Aaron has just written mutants into the very dawn of the human race, with both the Avengers and the X-Men existing in the year 1,000,000 BC. He's actually building upon a retcon already introduced during the Jonathan Hickman era, which has suggested there were always mutants but they were historically mistaken for the supernatural. This theme is particularly notable in Tini Howard's Excalibur run, which has even suggested certain groups of mutants became geographically concentrated. The Cheyarafim and Neyaphem, for example, ultimately became centered around ancient Israel.

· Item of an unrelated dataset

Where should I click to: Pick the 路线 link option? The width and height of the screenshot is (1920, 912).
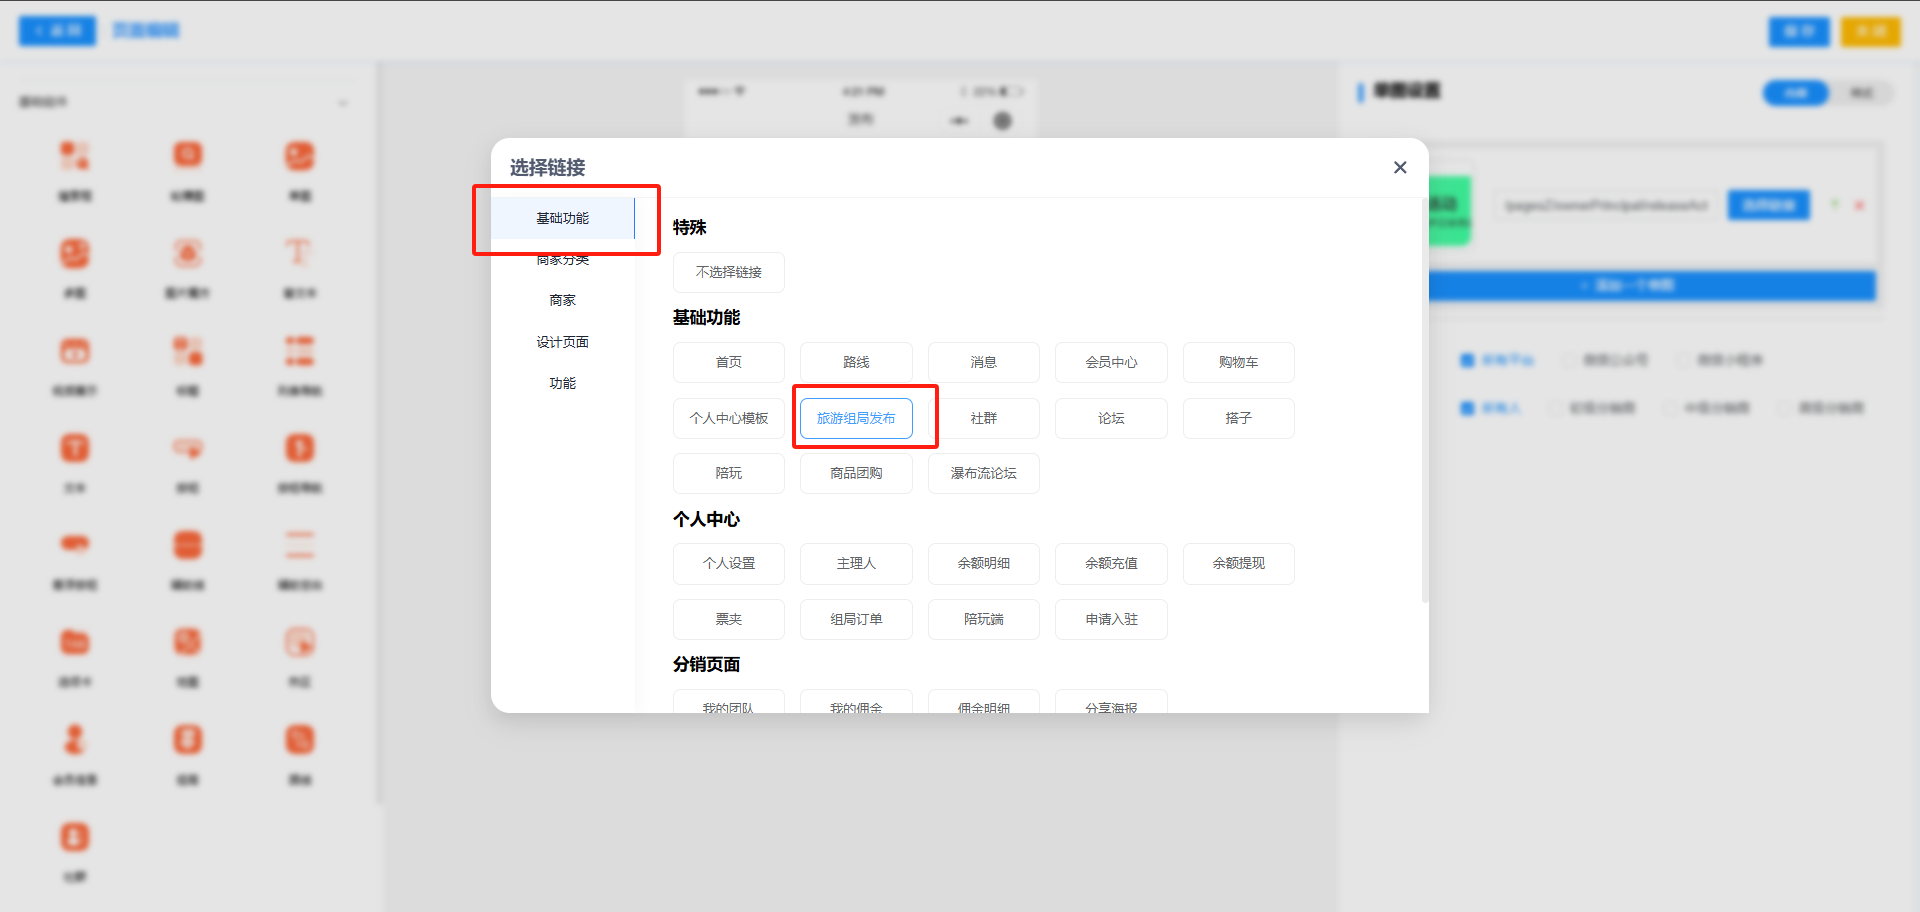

The story is careful to offer a huge variety of mutations, given that these individuals are representative of all the ways humanity would evolve and transform down through Marvel's history - one aquatic mutant could even hint at the true origins of the Atlantean race.

Tribe Without Fear

Unfortunately the first X-Men community was doomed, and they were slaughtered by early humans. When Jean distracts their telepathic leader, who she calls Highwalker, the mutants' powers can't save them from the numbers and brutality of the humans who came to wipe them out. This is an important theme throughout the X-Men's stories, and currently under examination during Hickman's tenure as Head of X - mutant abilities may have combat applications, but that isn't what makes them special, and the cruelty and inventiveness of humanity always finds a way to hurt those who are different.

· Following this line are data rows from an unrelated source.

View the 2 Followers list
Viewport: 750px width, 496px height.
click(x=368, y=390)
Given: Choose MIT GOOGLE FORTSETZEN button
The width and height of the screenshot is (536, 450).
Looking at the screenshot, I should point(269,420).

The tribe's destruction prefigures the slaughter of mutants in Genosha, and confirms the X-Men have been battling to protect those who hate and fear them since the very dawn of time. That has only changed in the present day, with the X-Men finally founding a mutant nation that seems strong enough to stand against the forces of hate, and yet even there, glimpses of a possible future have revealed machine life could finish the job Avengers #39's cave people began.